More than 4000 Australian and global government websites have been hijacked to run the Coinhive crypto currency mining software after a popular accessibility tool was compromised by attackers. 

Security researcher Scott Helme today published his discovery of 4275 government websites across the globe that have been hijacked by Coinhive.

The list spans the US and UK as well as Australia.

Both federal and state government websites locally are included in the list.

The Queensland government's main site for its legislation has been hijacked, as have websites belonging to the likes of Queensland Urban Utilities, the Victorian parliament, and South Australia's City of Unley.

The problem stems from a website plug-in called Browsealoud that helps blind and partially sighted people access the web. 

The plug-in was tampered with overnight to add the Coinhive program. Coinhive mines for the Monero crypto currency. 

"If you want to load a crypto miner on 1000+ websites you don't attack 1000+ websites, you attack the 1 website that they all load content from," Helme said.
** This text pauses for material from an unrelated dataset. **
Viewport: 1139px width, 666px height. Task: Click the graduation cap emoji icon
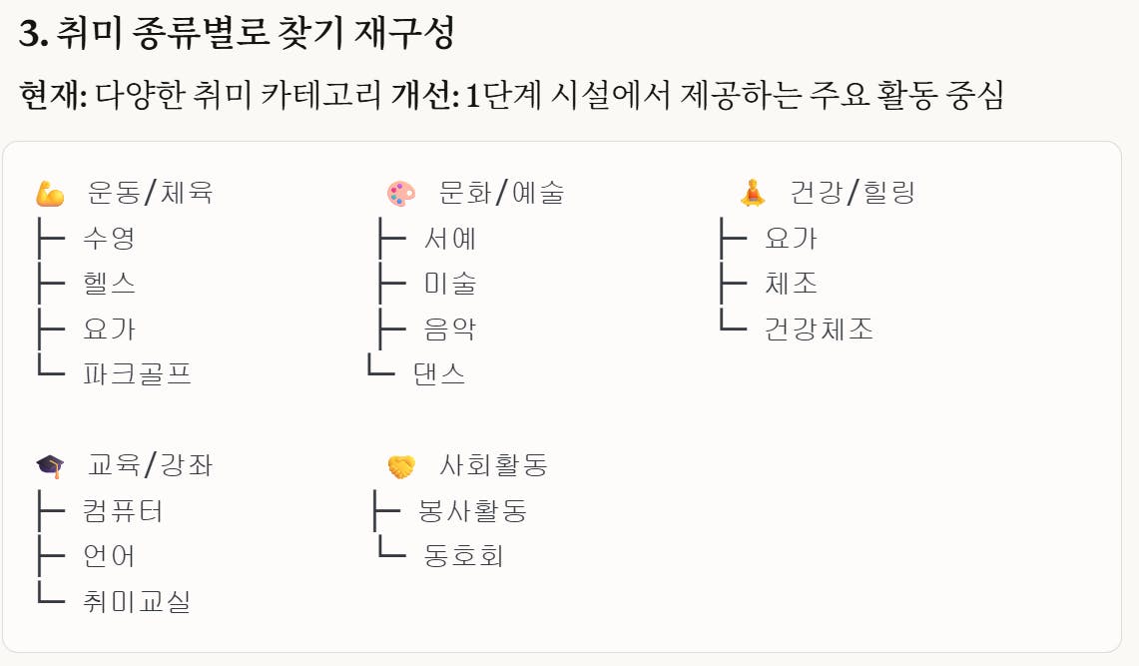(50, 465)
Browsealoud operator Texthelp said it taken the tool offline as soon as one of its automated scans had discovered the modified file.
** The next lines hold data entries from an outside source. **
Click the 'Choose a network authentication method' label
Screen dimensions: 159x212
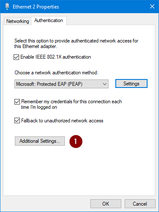click(56, 73)
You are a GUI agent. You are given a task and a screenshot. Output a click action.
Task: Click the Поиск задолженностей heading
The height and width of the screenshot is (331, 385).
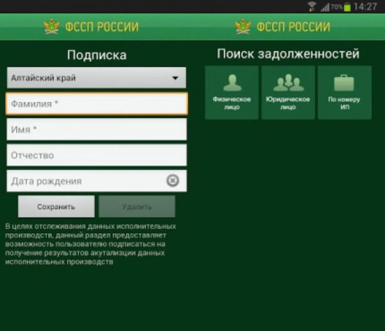[288, 54]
"This removed Browsealoud from all our customer sites immediately, addressing the security risk without our customers having to take any action, " Texthelp chief technical Officer Martin McKay said in a statement.

"Texthelp can report that no customer data has been accessed or lost.

"The company has examined the affected file thoroughly and can confirm that it did not redirect any data, it simply used the computers CPUs to attempt to generate cryptocurrency. The exploit was active for a period of four hours on Sunday."

He said Browsealoud would remain offline for the next two days to allow the company to communicate the issue with its customers.

AusCERT analyst David Lord told iTnews the use of plug-ins like Browsealoud in numerous websites made the vendors a big target for attackers.

"The accessibility aspect, especially, means many of their users will have been government or corporate websites," Lord said.

"Now would be a good time to gain visibility over browser plug-ins and third party libraries used by your websites and review the risk."